*INFORMATION PROVIDED:*
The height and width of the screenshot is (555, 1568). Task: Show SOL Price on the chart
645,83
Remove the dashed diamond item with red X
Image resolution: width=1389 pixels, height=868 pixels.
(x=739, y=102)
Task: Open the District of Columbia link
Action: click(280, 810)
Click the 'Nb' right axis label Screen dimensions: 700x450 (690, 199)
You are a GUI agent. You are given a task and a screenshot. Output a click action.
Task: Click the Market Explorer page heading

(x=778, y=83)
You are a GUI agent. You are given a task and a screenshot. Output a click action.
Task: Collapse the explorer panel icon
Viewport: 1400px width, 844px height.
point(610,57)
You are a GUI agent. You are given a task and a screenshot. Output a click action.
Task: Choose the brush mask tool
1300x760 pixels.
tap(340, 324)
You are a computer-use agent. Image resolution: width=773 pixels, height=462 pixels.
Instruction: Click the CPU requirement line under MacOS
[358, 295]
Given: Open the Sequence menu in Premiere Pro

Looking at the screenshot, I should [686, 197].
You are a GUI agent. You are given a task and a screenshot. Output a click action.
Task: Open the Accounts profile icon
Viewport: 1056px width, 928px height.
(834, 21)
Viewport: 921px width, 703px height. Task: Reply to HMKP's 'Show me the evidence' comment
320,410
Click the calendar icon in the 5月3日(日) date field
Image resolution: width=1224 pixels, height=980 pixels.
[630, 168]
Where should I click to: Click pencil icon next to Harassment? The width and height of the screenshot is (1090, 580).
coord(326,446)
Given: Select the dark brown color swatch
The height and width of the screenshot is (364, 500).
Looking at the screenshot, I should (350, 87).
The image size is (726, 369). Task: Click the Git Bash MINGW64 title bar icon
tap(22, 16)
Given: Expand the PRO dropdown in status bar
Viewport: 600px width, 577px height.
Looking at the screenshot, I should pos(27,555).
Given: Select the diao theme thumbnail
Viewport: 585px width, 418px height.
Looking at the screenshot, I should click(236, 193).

*THE EXERCISE:*
Transcribe all of the rows above verbatim, with no change to any character, spacing, or line order.

*ANSWER TO THIS TASK:*
The height and width of the screenshot is (555, 1568). Task: Show SOL Price on the chart
645,83
Remove the dashed diamond item with red X
Image resolution: width=1389 pixels, height=868 pixels.
(x=739, y=102)
Task: Open the District of Columbia link
Action: click(280, 810)
Click the 'Nb' right axis label Screen dimensions: 700x450 (690, 199)
You are a GUI agent. You are given a task and a screenshot. Output a click action.
Task: Click the Market Explorer page heading

(x=778, y=83)
You are a GUI agent. You are given a task and a screenshot. Output a click action.
Task: Collapse the explorer panel icon
Viewport: 1400px width, 844px height.
point(610,57)
You are a GUI agent. You are given a task and a screenshot. Output a click action.
Task: Choose the brush mask tool
1300x760 pixels.
tap(340, 324)
You are a computer-use agent. Image resolution: width=773 pixels, height=462 pixels.
Instruction: Click the CPU requirement line under MacOS
[358, 295]
Given: Open the Sequence menu in Premiere Pro

Looking at the screenshot, I should [686, 197].
You are a GUI agent. You are given a task and a screenshot. Output a click action.
Task: Open the Accounts profile icon
Viewport: 1056px width, 928px height.
(834, 21)
Viewport: 921px width, 703px height. Task: Reply to HMKP's 'Show me the evidence' comment
320,410
Click the calendar icon in the 5月3日(日) date field
Image resolution: width=1224 pixels, height=980 pixels.
[630, 168]
Where should I click to: Click pencil icon next to Harassment? The width and height of the screenshot is (1090, 580).
coord(326,446)
Given: Select the dark brown color swatch
The height and width of the screenshot is (364, 500).
Looking at the screenshot, I should (350, 87).
The image size is (726, 369). Task: Click the Git Bash MINGW64 title bar icon
tap(22, 16)
Given: Expand the PRO dropdown in status bar
Viewport: 600px width, 577px height.
Looking at the screenshot, I should pos(27,555).
Given: Select the diao theme thumbnail
Viewport: 585px width, 418px height.
Looking at the screenshot, I should click(236, 193).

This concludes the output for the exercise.